ムコダイン(杏林製薬、主成分 L-カルボシステイン)は、風邪や気管支喘息、慢性気管支炎などで起こる痰を出しやすくする去痰薬です。また、ちくのう症(慢性副鼻腔炎)や中耳炎での膿(うみ)を出しやすくする目的でも使われます。小児にも飲みやすいドライシロップ剤(ムコダインDS)が用意されています

ムコダインの主成分であるL-カルボシステインは、痰や膿の粘り気を低下させたり、痰や膿を動かす繊毛(粘膜表面の毛)の働きを高めて、痰を動かしやすくします。ジェネリック医薬品も出ており、市販のかぜ薬の成分のも含まれています。

ムコダインという商品名は、「粘液を動かしやすくする」という作用機序を表しており、「ムコ」は痰や膿をつくっている粘液(Mucous)、「ダイン」は動く(Dynamic;ダイナミック)を意味します。

ムコダインの作用メカニズムを詳しく知るために、気道での粘液と痰の関係、粘液の動きを例として説明します。

気道や鼻は呼吸時の息の通り道であり、空気中の微生物・ウイルスやゴミの体内への侵入経路でもあります。そのため、気道や鼻の細胞表面には、これらの異物を捕まえるための仕組みである粘液と繊毛が備わっています。これらが、ムコダインのターゲットです。

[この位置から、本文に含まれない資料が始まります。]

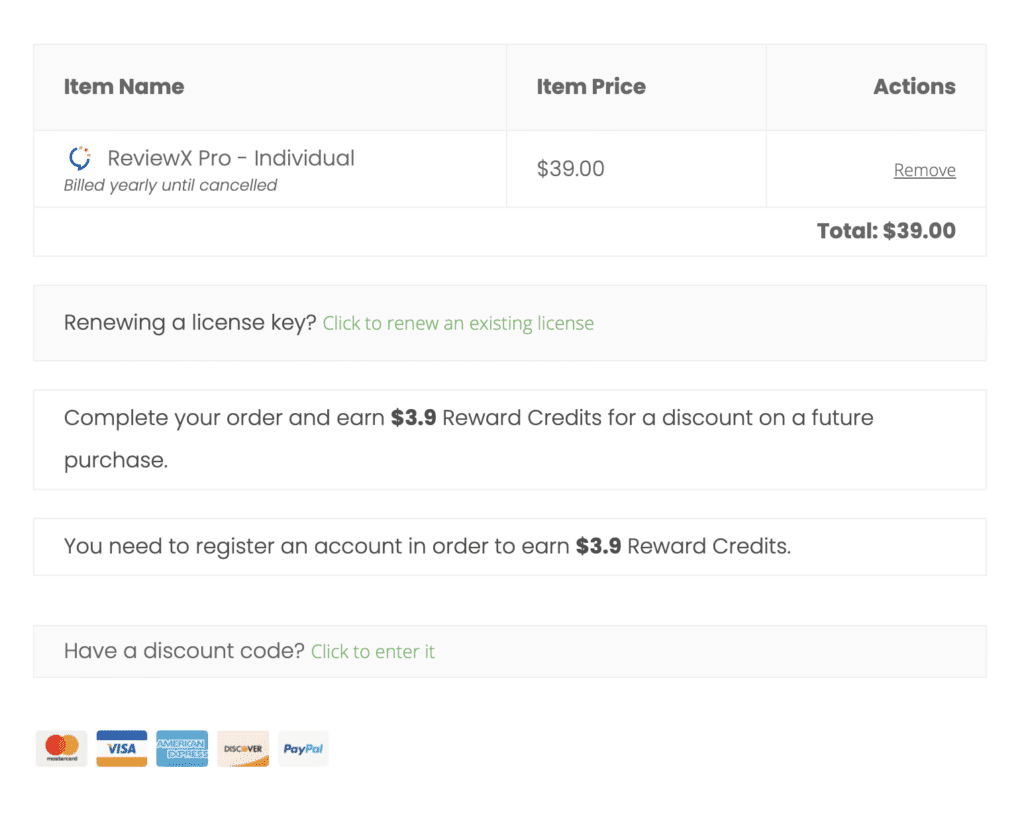Select the first accepted card icon in the row
The width and height of the screenshot is (1024, 817).
(61, 748)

気管の表面(気管上皮)には、粘液を産生する細胞がたくさんあります。細胞から分泌された粘液は、気管上皮を覆って粘膜層を作ります。粘液は文字通り粘り気がある液体なので、粘膜層はハエ取り紙のように働き、空気中の微生物やゴミをくっつけます。これが痰のもとになります。

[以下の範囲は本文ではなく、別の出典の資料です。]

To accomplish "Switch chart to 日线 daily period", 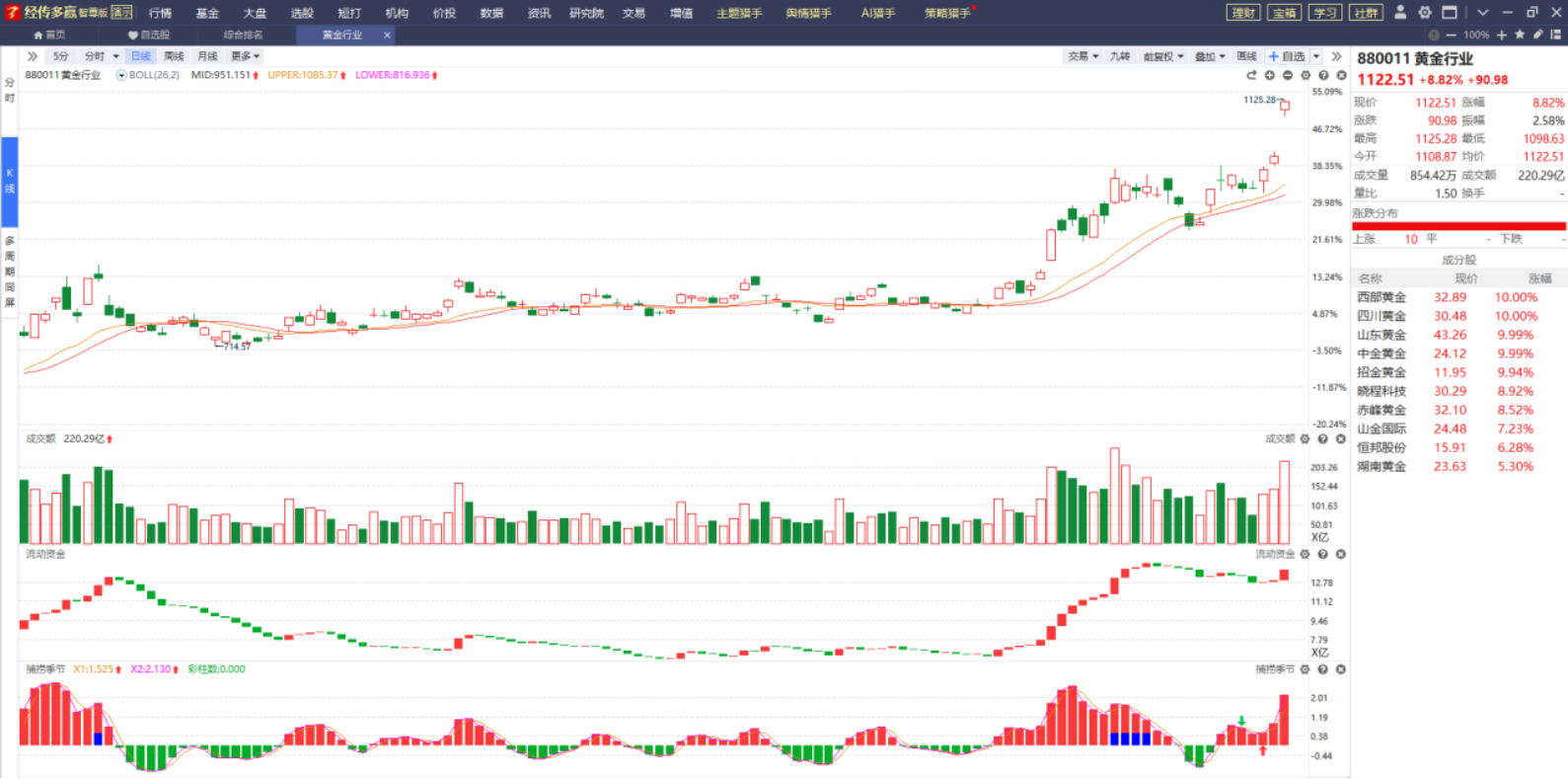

また気管上皮の細胞表面には、繊毛という細かい毛が生えています。繊毛は、口の方にむかって動いて粘液を移動させます。粘膜層にくっついた微生物やゴミでできた痰は、そのまま線毛の運動によって口の方へ運ばれ、咳によって体外に排出されます。

風邪や喘息では、粘液の量が増えたり、粘り気が強くなったりすることで、痰によるのどの違和感や強い咳が起こります。ムコダインは、痰の性質を変え移動させやすくしあり、繊毛の動きを活発にして痰を出やすくして、症状を改善します。

病気の際にできる痰は、健康なときと比較して粘り気が増えています。では、なぜ粘液は粘っこいのか?これがムコダインが痰を出やすくするメカニズムのヒントです。

粘液の主成分はムコ蛋白というタンパク質です。ムコダインはムコ蛋白の性質を変えます。ムコ蛋白は、タンパク質とシアル酸やフコースなどの糖(砂糖の仲間)が大量に結びついた糖鎖が結びついた構造をしていて、糖鎖同士が絡み合うことで粘り気が起こるのです。そして、糖鎖を作る糖の組み合わせによって絡まり方が変わり、粘り気の強さが決まります。

ムコダインの主成分であるL-カルボシステインは、気道上皮の細胞に作用して、ムコ蛋白の糖鎖を作る糖の種類を変えます。患者さんの痰では、糖鎖の原料であるフコースとシアル酸が粘り気を高くする比率で含まれています。L-カルボシステインは、これらの糖鎖の比率を健康な人の値に近づける作用を持ちます。したがって、ムコダインを服用すると粘液の粘り気が低下し、痰が出しやすくなるのです。

また、L-カルボシステインは、風邪や喘息で起こる炎症によって傷ついた気管上皮の細胞を修復して、繊毛の働きを回復させます。ムコダインを服用することで粘り気が少なくなった痰は、繊毛が活発になることで更に体外に出しやすくなるのです。

ちくのう症や中耳炎などの膿も、痰と同じくムコ蛋白を含む粘液でできています(細菌と戦って死んだ白血球などを含みます)。ムコダインは、このような膿についても、粘り気を下げ体外に出しやすくします。